• [GIVEN REQUEST A]:
Decide whether each statement below agrees with the taxes thread that follows. For each, answer yes or no and quote the deciding words.
(i) indsport gives the national sales tax in the Netherlands as 6.5%.
(ii) gaddyshooter pays 2700 dollars a year in property taxes on a house that comes with land.
(iii) win4win reports that the Human Development Index listed the US 8th.
• [GIVEN REQUEST B]:
According to the taxes thread below, what does indsport say a one bedroom studio apartment in the Netherlands costs?
• [GIVEN REQUEST C]:
Summarize the taxes thread below in two sentences.

# the next time you think taxes are too high



## indsport (Aug 29, 2003)

Currently on my way back from Europe. The netherlands, a middle of the road taxation in Europe; income taxes begin at 38% and rise to 52% when you reach an income of $75k. national sales tax, 6.5%. sales tax on alcohol 19.1%. regular gas, $6 per gallon, one bedroom studio apartment, $1500 per month, tax to own a television, $200 per year, property tax, 4 - 8x higher than current North Dakota tax on farming land. The next time any politician tells you your taxes are too high, ask them compared to what?


----------



## Bobm (Aug 26, 2003)

Taxes are too high and if you don't complain the politicians will be all to happy to continue to try to catch up with Hollands. There is no end to their desire to reach into our pockets, for money to buy votes from one group or another.


----------



## win4win (Sep 8, 2003)

Are all those numbers apples to apples compared to us? The last Human Development Index list the Netherlands as 5th on the list of most livable countries. The US was listed as 8th.

I know the HDI uses more than just economic figures but I am really not that up to speed on the Netherlands.


----------



## Remmi_&amp;_I (Dec 2, 2003)

There is a reason our fore-fathers migrated away from Europe! Do any of you remember the reason we decided to fight the "red-coats".......yep, taxes!


----------



## gaddyshooter (Oct 12, 2003)

Taxes are too high, no matter what other countries are doing. Taxes on wages are right around 30 % on what I make. I pay 2700 dollars a year on property taxes (that is low compared to some in my area) on a normal three bedroom house, with no land. License plate fees/taxes. Taxes on every purchase that we make. Taxes on gasoline, alcohol, cigarettes. Government taxes anything that they find out people want to purchase, and if after all of those taxes that you pay, if you are able to scrap and scrape and buy something nice then they add an extra tax because you are buying a luxury. :******: uke: :******:

Sorry for the ranting, just saw how much I payed in taxes for the year. :******: :******:


----------



## dakotashooter2 (Oct 31, 2003)

I agree . Lets cut out All taxes. We don't need paved roads, water and sewer treatment plants, emergency services, government, prisons border patrol, armed services, schools...............


----------



## Remmi_&amp;_I (Dec 2, 2003)

A huge problem is how we (legal taxpaying citizens) are paying for lazyness! The system gets cheated to easily and I have seen it first hand. -- My old roommate got laid off so he filed for unemployment while he looked for a job. As I'm sure some of you know, part of the process is applying for a certain number of jobs per week in order to get your check. Well, my roommate new that he had a decent job lined up in about 5 months so he did nothing but apply for jobs he wasn't qualified for. He would laugh and tell me the people in his "class" at job service would complain that their was nothing to apply for and would be allowed to slide on the requirement.

• [RECORD EXCERPTS]:
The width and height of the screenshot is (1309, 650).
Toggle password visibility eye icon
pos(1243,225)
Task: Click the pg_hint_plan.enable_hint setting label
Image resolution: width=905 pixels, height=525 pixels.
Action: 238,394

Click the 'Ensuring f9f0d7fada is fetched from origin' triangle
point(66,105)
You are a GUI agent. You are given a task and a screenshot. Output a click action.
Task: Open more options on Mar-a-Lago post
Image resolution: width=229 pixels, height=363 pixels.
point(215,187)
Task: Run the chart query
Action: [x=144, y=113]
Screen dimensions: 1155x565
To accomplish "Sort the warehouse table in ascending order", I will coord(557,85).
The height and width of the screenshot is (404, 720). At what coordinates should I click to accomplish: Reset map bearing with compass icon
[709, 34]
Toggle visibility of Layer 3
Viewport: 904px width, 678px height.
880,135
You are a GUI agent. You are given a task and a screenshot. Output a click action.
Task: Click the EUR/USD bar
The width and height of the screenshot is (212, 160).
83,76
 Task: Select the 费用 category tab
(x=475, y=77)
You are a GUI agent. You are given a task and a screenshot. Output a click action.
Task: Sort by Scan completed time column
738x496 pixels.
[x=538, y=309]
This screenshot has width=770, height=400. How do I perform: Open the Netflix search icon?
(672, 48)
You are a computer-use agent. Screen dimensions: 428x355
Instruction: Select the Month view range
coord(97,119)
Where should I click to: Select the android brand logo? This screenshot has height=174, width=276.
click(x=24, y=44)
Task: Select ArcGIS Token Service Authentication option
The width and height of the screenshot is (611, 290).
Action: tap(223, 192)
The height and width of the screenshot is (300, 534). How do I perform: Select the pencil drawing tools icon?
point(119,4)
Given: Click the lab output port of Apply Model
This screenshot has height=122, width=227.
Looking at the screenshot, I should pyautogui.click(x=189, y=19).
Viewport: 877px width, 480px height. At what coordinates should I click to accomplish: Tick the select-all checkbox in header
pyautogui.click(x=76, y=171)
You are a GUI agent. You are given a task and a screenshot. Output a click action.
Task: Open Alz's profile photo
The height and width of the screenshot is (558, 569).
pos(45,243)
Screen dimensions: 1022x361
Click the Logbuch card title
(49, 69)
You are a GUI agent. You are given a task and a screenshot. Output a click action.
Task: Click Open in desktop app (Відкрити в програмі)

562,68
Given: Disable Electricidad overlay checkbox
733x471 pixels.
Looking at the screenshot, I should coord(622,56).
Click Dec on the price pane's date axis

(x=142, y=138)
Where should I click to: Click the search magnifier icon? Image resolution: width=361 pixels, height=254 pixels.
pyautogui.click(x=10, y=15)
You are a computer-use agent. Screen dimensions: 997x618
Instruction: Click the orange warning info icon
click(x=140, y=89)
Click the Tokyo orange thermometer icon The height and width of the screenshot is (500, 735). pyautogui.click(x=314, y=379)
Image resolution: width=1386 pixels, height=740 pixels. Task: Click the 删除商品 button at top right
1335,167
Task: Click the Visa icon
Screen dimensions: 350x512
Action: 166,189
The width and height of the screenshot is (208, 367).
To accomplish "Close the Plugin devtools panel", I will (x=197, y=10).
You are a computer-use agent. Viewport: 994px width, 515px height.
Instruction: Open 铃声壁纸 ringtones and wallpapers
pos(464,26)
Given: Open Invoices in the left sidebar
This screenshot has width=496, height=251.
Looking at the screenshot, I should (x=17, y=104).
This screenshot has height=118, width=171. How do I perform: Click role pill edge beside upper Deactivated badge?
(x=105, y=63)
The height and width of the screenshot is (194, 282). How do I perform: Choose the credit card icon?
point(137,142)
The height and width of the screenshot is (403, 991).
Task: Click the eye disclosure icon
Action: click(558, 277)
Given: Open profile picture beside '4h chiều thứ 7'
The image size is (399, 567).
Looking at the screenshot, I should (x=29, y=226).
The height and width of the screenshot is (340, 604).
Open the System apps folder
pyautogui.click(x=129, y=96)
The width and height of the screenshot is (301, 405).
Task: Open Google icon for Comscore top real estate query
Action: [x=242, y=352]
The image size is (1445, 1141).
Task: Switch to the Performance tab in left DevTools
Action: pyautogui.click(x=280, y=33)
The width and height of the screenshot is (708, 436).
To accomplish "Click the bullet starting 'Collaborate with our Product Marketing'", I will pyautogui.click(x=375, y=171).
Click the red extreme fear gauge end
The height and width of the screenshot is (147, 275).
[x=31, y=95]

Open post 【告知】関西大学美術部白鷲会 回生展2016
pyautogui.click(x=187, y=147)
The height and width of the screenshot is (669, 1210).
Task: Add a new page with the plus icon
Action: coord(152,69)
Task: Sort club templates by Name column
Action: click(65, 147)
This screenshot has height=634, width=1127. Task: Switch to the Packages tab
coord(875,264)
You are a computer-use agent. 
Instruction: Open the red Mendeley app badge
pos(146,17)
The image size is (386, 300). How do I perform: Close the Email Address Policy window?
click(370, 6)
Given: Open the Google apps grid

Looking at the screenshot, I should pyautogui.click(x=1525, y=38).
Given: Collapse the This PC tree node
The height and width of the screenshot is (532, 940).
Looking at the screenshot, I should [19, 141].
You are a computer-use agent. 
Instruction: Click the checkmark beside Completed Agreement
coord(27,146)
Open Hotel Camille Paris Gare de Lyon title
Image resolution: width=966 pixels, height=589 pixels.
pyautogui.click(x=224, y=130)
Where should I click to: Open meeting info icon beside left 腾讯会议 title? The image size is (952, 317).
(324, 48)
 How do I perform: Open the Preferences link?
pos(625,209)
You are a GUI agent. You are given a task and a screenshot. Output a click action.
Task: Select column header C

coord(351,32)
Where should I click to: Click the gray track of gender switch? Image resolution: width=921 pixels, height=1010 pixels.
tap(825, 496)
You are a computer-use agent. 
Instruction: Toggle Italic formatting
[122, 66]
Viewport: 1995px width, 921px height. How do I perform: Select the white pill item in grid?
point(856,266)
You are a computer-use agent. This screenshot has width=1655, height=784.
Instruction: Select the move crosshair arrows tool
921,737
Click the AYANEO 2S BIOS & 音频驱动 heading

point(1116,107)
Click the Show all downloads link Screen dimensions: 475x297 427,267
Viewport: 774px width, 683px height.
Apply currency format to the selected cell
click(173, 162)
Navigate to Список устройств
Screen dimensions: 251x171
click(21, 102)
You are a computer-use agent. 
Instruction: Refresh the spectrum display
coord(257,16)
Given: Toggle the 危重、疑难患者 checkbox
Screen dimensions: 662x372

• [CORRECT ANSWER A]:
(i) Yes: "national sales tax, 6.5%"
(ii) No: "on a normal three bedroom house, with no land"
(iii) Yes: "The US was listed as 8th."

• [CORRECT ANSWER B]:
$1500 per month.

• [CORRECT ANSWER C]:
A poster on the way back from Europe lists Dutch tax rates and living costs, then suggests asking any politician who says taxes are too high, "compared to what?" Other posters answer that taxes are too high no matter what other countries do, ask whether the figures are a fair comparison given that the Human Development Index ranks the Netherlands above the US, sarcastically list what taxes pay for, and complain that the unemployment system is easily cheated.